Is The Invisible Scar a professional organization?
No. The Invisible Scar is a blog with posts meant to help spread information about the prevention and awareness of emotional child abuse. This blog is meant to be a springboard for readers who’ve endured (or are enduring) emotional child abuse to realize that emotional abuse is not normal or acceptable and to seek professional help.
Why do you focus on adults?
This site focuses on both adults and children. We often address adults because most emotionally abused children will not actively seek help, so we reach out to parents to understand how to treat their children better or to adults who have suffered emotional abuse in their childhood.
Why do you focus on narcissistic personality disorder?
Though the Invisible Scar does have a subsection dedicated to this personality disorder, we do not think all emotional abusers have NPD. Though all people with NPD are emotional abusers, not all emotional abusers have NPD. In fact, some parents can change and learn how to better parent their children.

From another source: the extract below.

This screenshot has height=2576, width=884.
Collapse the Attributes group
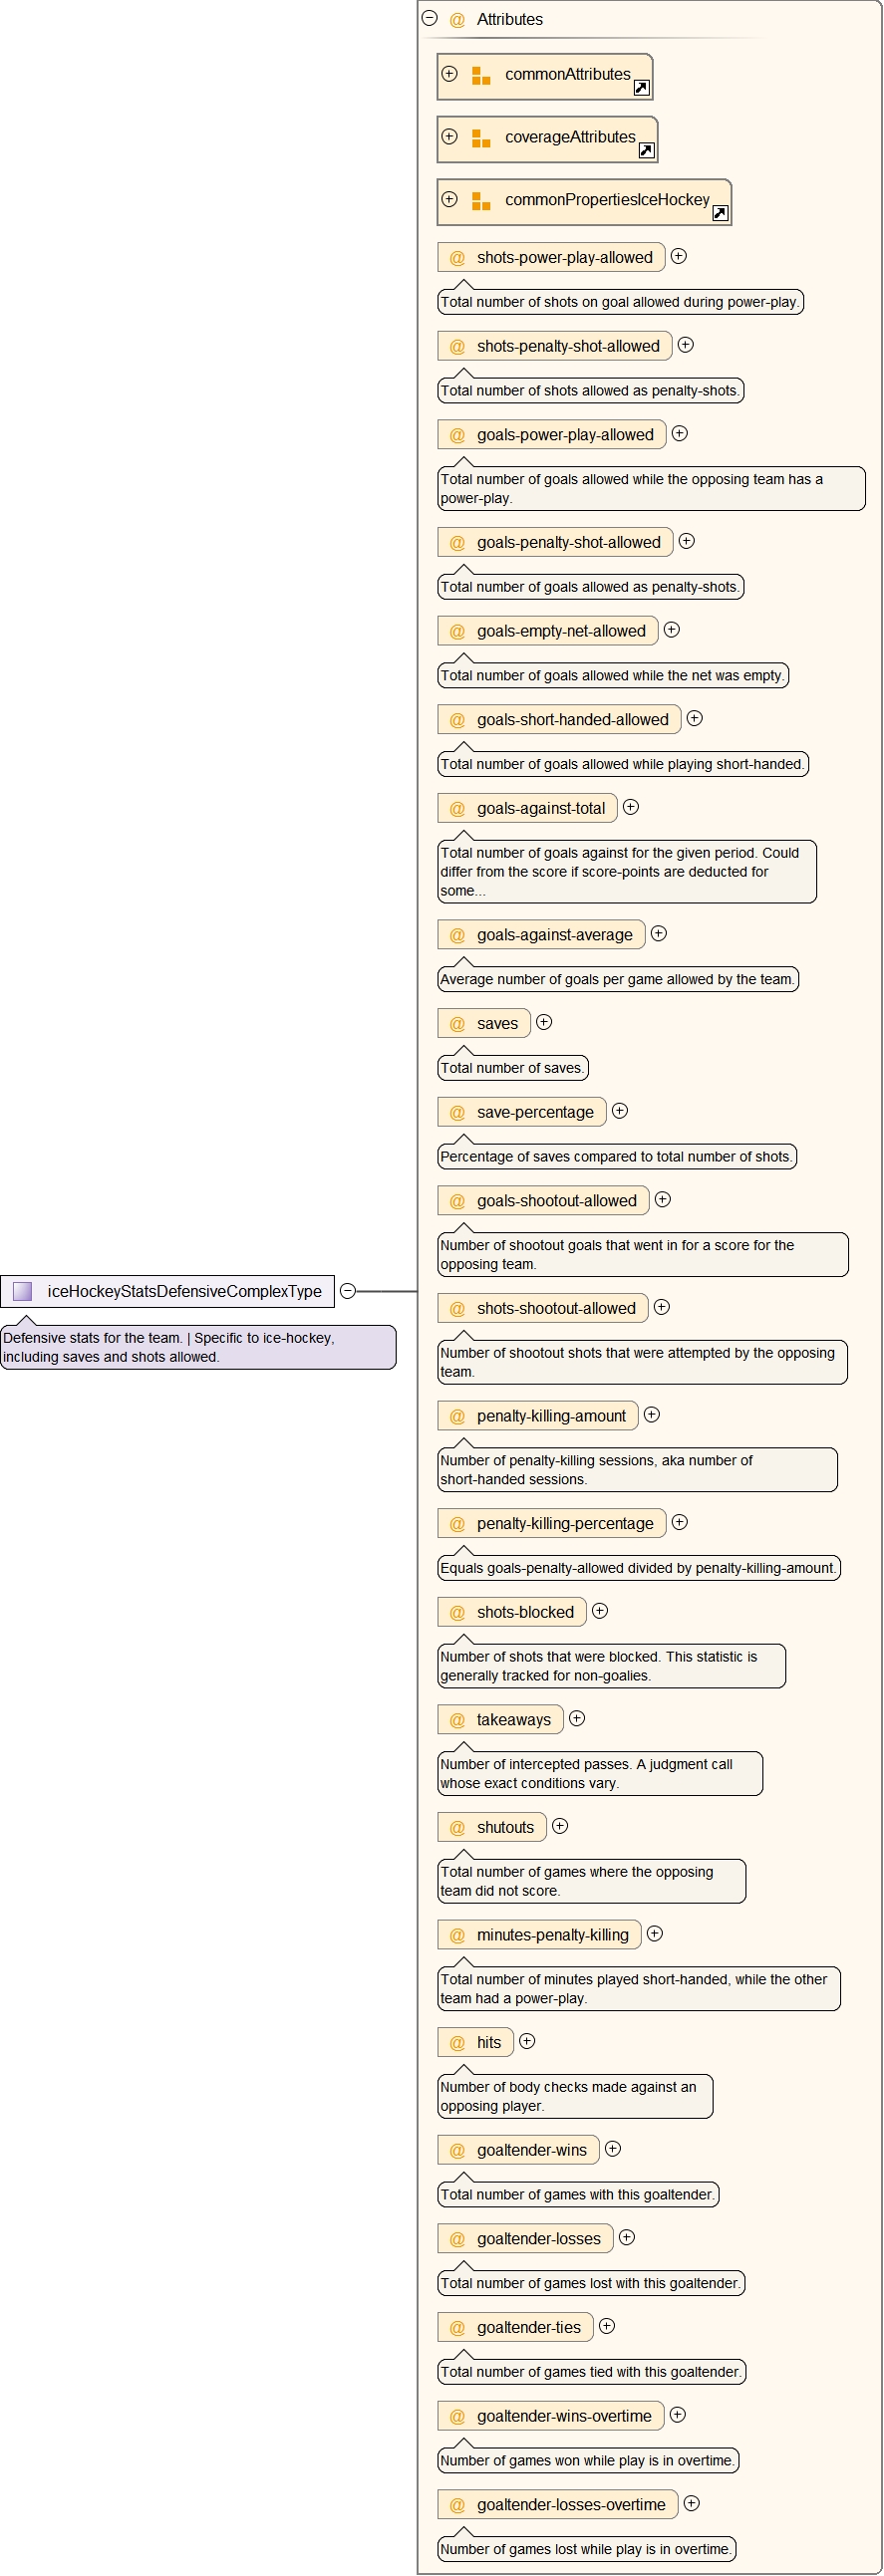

However, folks with NPD never change. Also, very little is written about the adult children of parents with NPD, so we’re taking the opportunity to share what we’re learning about this personality disorder.
Do you have parents with NPD? Were you emotionally abused as a child?
The folks at the Invisible Scar have not shared their personal stories on the site for two main reasons: 1.) the website is geared to help people on their own journeys and seek professional help to guide them towards healing and 2.) the site is not a personal blog.
Your replies to comments and blog posts make me feel like I know your story. Will you share it?
See the above.
Can I share my story?
Feel free to use the comments section to engage in a conversation about emotional child abuse. Comments are moderated, though, so any hateful language, abusive talk, spamming, or bashing, etc., will not be published.
Why do you advocate therapy? I believe that prayer alone, meds alone, etc. can help me heal.
A neutral third-party who understands emotional child abuse can do wonders that even the most caring friend cannot. We advocate prayer, too, and, if necessary, meds can help deal with depression. However, we strongly suggest that those who have been emotionally abused understand that a toolbox is needed for healing. One tool isn’t sufficient. (We are not limiting God’s power, but we believe that God provides us with other tools for healing as well, such as therapy.)
Why did you just mention God? I don’t think you should mention God or religion in this site. Religion causes emotional abuse.
People cause emotional abuse, not religion. The Invisible Scar is run by Catholics, so we will mention the faith from time to time.
I have just realized that I was an emotionally abused child and am trying to cope. What should I do?
Please check out this section.
I feel so alone. No one understands what I am going through. None of my friends or family members believes me. How can I deal with this?
You are not alone. Myriad adult children of emotional child abuse have survived. They’ve unearthed the truth of their childhood, mourned what was, focused on the present, and moved forward to an emotionally healthier life. The path isn’t easy. The path can seem lonely. But you are not alone.
Why do you advocate that adult children go no-contact with their parents?
We advocate that adult children do (legally, of course) what is best for their own healing. That always means a break from their parents, though whether the break should be permanent only the adult child can decide.
We do believe that, in some situations, the adult children must go no contact with their parents if their parents have not shown remorse and a true change of behavior for an extended period of time. No one should be allowed to emotionally abuse another being, and no one should be forced to endure it.
Why don’t you respond to every comment here?
Though we read every comment on the Invisible Scar, we are often unable to answer every single comment. (We try!) Due to the deep emotional nature of the comments, we often just wish we could extend a hug to everyone and let folks know that we care deeply and pray for their healing.